Kevin Love’s ‘vice grips’ helping Heat get a handle on the boards

MIAMI — It must be the mitts. Or, as Erik Spoelstra says, the “vice grips.”

Because unlike others the Miami Heat have charged with rebounding over the years, once Kevin Love gets the ball in his hands, it only is going where he wants it to go.

That, Spoelstra said, is among the facets that have made the 35-year-old former All-Star such a unique asset to his rotation.

“He’s a glass eater,” Spoelstra said, with the Heat completing a two-game set against the Indiana Pacers on Saturday night at Kaseya Center. “He can rebound as well as anybody. When there’s a bunch of bodies in the paint, he has vice grips, really underrated with his strength and his ability to rebound in traffic.”

Because Love outlets with two hands, the natural inclination is to rebound firmly with two hands. That, in turn, reduces the possibilities of rebounds being stripped, as has been an issue with previous Heat big men.

From there, it often means Love going deep.

“Only the super-skilled players with vision and timing can make those plays,” Spoelstra said, “and Kevin is one of those guys.”

That typically has Jimmy Butler running a post pattern.

“I know that that ball is going to find its way to me some way or another when K-Love is in the game,” Butler said of the outlet passes. “And it’s going to be in transition the majority of the time. I love to play like that. I think I’m a footballer, anyways, whether it’ll be like soccer and or American football.

“So he’s got a lot of trust in me; Spo does, as well. You throw the ball up in the air, it’s my job to go get it. No matter how high or how hard you throw the ball, it’s my job to go up there and catch it.”

Baby Butler

The more Heat first-round pick Jaime Jaquez Jr. plays, the more he has been drawing playing-style comparisons to Butler.

“Without a doubt,” Butler said of the 22-year-old drafted in June out of UCLA. “It’s good to see and it’s cool, ’cause he’s super young. I picked that type of stuff up when I was 28 or 29. So he has so much room to get better and he’s so confident, always working on his game, and he wants to make the right play every time.

“He knows what it takes to win. And he’s done it in college. I’m so happy for him, happy for his success.”

Forward Caleb Martin seconded the comparison.

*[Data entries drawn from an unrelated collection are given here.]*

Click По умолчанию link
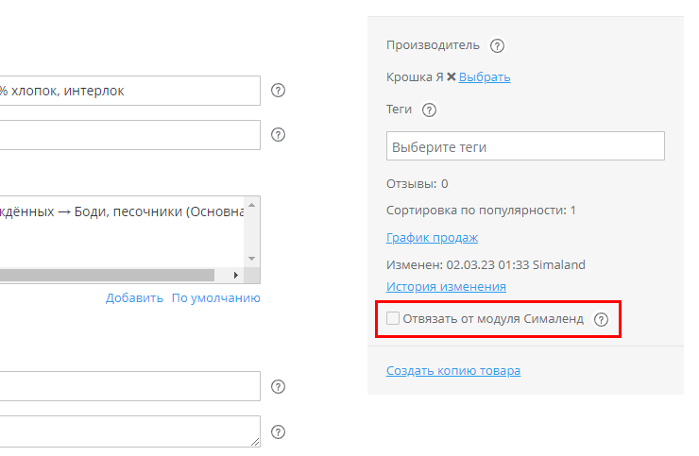699x456 pixels. click(215, 297)
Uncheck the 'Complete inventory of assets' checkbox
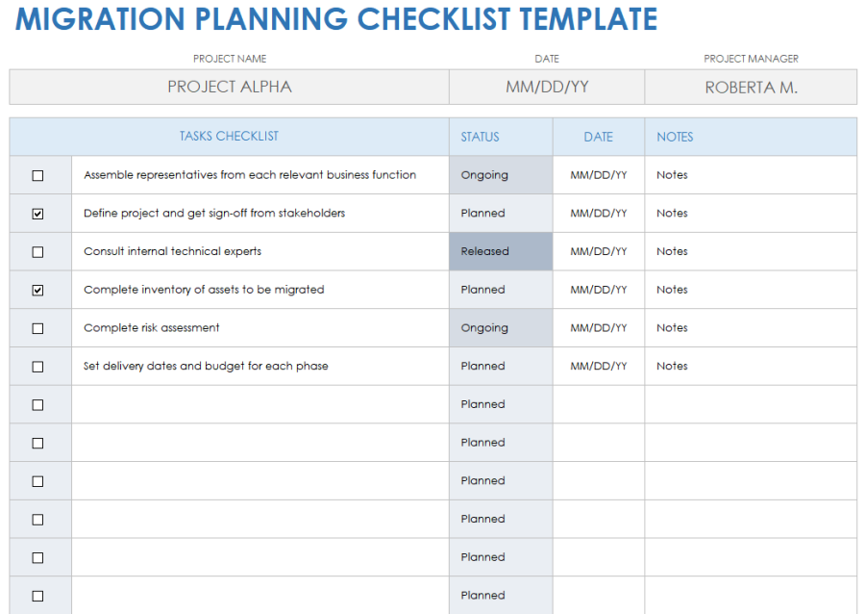Viewport: 865px width, 614px height. point(38,290)
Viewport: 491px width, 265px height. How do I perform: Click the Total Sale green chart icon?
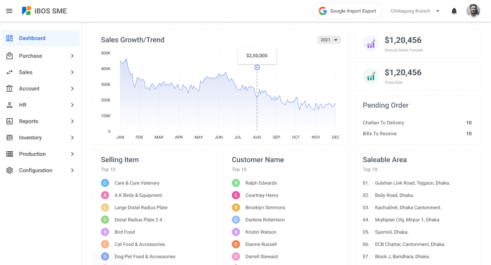pyautogui.click(x=371, y=76)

“I think people underestimate how big of a body he is,” he said of Jaquez, who is listed at 6-foot-6, 230 pounds, compared to Butler’s 6-7, 230. “He can post-up, he got the mid-range, he’s got off-the-dribble. He’s got a little bit of everything.

“It kind of simulates Jimmy’s game to a degree, too. And the fact that he’s a rookie and he’s a young guy still learning is great for us. He’s shown a lot of versatility, a lot of great things already.”

Summer school?

With Mexico having qualified for next summer’s Paris Olympics, Jaquez was asked if there was a chance he would return to the Mexican national team.

Jaquez, whose father’s family is from Mexico, played for Mexico in the 2019 Pan American Games prior to matriculating to UCLA.

“I don’t know yet,” he said. “That’s something that I’m going to have to look at during the future, talk with me and my team. But it’s something I’m looking forward to do eventually in the future.”

The Heat typically have encouraged their players to participate in international offseason competitions.